提供テキスト |
NECプラットフォームズ株式会社は、NECグループのなかでネットワーク製品開発・生産の中核を担っています。福田公彦社長に、今年の戦略と主な事業の取り組みについて伺いました。

 

 

 

加速する企業の働き方改革

――今年は新型コロナ感染症との闘いが3年目になるわけですけれども、コロナ禍のなかでどういう変化が起きているのでしょうか。

福田 今、私たちは複雑に重なり合った環境にあると思います。もともとは地球規模での持続可能な社会の構築に向けたSDGsへの取り組みが要求される中、少子高齢化や労働力不足といった課題の解決に向けて、デジタル技術を駆使した「働き方改革」が社会の変化のベースにありました。これに新型コロナ感染症流行というかつてない事態が発生し、ライフスタイル・ワークスタイルといった社会的な形態が急速かつ大きな変曲点を迎えたというのが、現在の状況だと思っています。これらの結果として「コミュニケーション」に対する需要が大きく加速しました。
市場においては、各社が一斉にテレワークを導入し、自宅がオフィスと化すという大きな社会的変化があって、企業のネットワークは拡充を要し、スマートフォンやPCに加え、家庭用ルータなどの通信機器も需要増となりました。

提供エントリ |
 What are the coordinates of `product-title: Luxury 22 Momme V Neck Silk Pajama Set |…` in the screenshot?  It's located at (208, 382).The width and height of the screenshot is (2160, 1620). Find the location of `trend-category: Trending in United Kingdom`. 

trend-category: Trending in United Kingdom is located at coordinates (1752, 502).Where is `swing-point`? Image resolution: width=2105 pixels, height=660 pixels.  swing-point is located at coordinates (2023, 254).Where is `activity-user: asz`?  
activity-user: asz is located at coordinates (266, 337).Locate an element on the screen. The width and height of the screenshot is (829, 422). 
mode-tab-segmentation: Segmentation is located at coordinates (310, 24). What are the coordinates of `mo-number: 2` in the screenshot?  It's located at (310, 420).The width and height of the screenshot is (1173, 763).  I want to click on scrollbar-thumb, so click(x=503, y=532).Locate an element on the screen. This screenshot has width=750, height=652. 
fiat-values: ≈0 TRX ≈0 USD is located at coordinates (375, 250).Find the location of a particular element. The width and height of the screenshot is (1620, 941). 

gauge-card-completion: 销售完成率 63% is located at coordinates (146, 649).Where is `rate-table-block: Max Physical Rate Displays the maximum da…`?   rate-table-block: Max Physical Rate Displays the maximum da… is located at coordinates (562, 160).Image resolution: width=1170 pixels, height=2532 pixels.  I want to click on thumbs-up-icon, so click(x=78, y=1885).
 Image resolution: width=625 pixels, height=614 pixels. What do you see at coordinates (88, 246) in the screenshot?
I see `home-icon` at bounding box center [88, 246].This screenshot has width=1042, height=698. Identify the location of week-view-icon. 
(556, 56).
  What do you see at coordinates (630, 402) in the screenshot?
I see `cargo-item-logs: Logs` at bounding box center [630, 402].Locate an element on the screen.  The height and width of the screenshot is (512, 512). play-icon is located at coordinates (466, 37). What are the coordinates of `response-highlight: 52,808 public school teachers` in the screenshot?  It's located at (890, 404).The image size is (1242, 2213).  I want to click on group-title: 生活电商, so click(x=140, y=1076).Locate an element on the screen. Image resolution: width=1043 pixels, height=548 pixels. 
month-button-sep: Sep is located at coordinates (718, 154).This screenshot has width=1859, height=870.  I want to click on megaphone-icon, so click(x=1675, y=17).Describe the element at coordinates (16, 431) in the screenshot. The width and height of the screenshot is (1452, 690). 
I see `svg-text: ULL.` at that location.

課題の要件 |
- A) NECプラットフォームズのインタビューによると、コロナ禍を含む環境変化の結果として、何に対する需要が大きく加速したとされていますか。
- B) NECプラットフォームズのインタビューの続きを、最後の文の直後から書き進めてください。
エントリはこの課題では使用しません。

課題の解答 |
- A) 「コミュニケーション」に対する需要です。

- B)
通信キャリアもこれにより通信需要が増大し、また特に5Gに切り替わるタイミングでもあったことから、一斉にデータ通信の大容量化が進みました。またIoTのような新しい動きにより、通信に対する多様化も一気に進んでいます。
現在は、そうした、通信環境の大きな変化の真っただ中にいるということだと思います。

――御社も、コロナ禍の中で自社の働き方改革を進めていかなければいけないし、同時に社会から求められるものに応えていかなければいけない、その両面で、いろいろ取り組みをされたわけですね。

福田 一つは社内の取り組みです。当社BCPに則り、様々な観点から新型コロナ対策を打ったわけですが、スタッフ系、開発系、営業系はテレワークへの移行を徹底しました。スタッフ系に至っては出社率2~3割を実現しました。工場の生産系のようにテレワークが困難な職種もあるわけですが、全社平均でテレワーク率5割ほどに持っていきました。

――生産系の工場は難しかったのではないでしょうか。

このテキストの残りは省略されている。